**Directions for this task:**
Transcribe the data underneath exactly, keeping every word in place.

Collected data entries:
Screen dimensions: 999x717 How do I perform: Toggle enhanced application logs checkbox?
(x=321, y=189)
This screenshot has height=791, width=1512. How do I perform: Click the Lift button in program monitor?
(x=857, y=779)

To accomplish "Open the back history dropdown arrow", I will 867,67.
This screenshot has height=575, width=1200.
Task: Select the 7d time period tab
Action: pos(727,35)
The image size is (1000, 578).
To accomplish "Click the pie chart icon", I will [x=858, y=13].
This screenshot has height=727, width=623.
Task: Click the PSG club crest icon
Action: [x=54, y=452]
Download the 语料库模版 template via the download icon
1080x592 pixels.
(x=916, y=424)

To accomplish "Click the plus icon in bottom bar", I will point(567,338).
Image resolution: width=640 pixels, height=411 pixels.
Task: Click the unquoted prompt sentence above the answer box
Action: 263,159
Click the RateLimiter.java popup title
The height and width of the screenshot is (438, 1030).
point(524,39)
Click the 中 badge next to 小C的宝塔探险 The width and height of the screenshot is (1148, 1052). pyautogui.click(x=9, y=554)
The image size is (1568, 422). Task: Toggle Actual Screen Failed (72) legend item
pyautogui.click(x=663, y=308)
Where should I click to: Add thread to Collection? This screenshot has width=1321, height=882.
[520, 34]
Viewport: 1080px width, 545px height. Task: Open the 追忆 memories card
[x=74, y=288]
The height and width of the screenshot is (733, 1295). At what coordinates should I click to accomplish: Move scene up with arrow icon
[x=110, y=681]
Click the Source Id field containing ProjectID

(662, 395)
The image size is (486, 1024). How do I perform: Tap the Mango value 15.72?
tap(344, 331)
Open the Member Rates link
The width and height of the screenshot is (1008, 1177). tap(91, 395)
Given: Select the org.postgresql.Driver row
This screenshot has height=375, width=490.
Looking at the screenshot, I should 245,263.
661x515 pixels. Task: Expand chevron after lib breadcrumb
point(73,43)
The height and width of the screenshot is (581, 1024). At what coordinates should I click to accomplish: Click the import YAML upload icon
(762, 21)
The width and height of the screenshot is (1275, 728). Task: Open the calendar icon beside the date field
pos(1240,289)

**Output below:**
Screen dimensions: 999x717 How do I perform: Toggle enhanced application logs checkbox?
(x=321, y=189)
This screenshot has height=791, width=1512. How do I perform: Click the Lift button in program monitor?
(x=857, y=779)

To accomplish "Open the back history dropdown arrow", I will 867,67.
This screenshot has height=575, width=1200.
Task: Select the 7d time period tab
Action: pos(727,35)
The image size is (1000, 578).
To accomplish "Click the pie chart icon", I will [x=858, y=13].
This screenshot has height=727, width=623.
Task: Click the PSG club crest icon
Action: [x=54, y=452]
Download the 语料库模版 template via the download icon
1080x592 pixels.
(x=916, y=424)

To accomplish "Click the plus icon in bottom bar", I will point(567,338).
Image resolution: width=640 pixels, height=411 pixels.
Task: Click the unquoted prompt sentence above the answer box
Action: 263,159
Click the RateLimiter.java popup title
The height and width of the screenshot is (438, 1030).
point(524,39)
Click the 中 badge next to 小C的宝塔探险 The width and height of the screenshot is (1148, 1052). pyautogui.click(x=9, y=554)
The image size is (1568, 422). Task: Toggle Actual Screen Failed (72) legend item
pyautogui.click(x=663, y=308)
Where should I click to: Add thread to Collection? This screenshot has width=1321, height=882.
[520, 34]
Viewport: 1080px width, 545px height. Task: Open the 追忆 memories card
[x=74, y=288]
The height and width of the screenshot is (733, 1295). At what coordinates should I click to accomplish: Move scene up with arrow icon
[x=110, y=681]
Click the Source Id field containing ProjectID

(662, 395)
The image size is (486, 1024). How do I perform: Tap the Mango value 15.72?
tap(344, 331)
Open the Member Rates link
The width and height of the screenshot is (1008, 1177). tap(91, 395)
Given: Select the org.postgresql.Driver row
This screenshot has height=375, width=490.
Looking at the screenshot, I should 245,263.
661x515 pixels. Task: Expand chevron after lib breadcrumb
point(73,43)
The height and width of the screenshot is (581, 1024). At what coordinates should I click to accomplish: Click the import YAML upload icon
(762, 21)
The width and height of the screenshot is (1275, 728). Task: Open the calendar icon beside the date field
pos(1240,289)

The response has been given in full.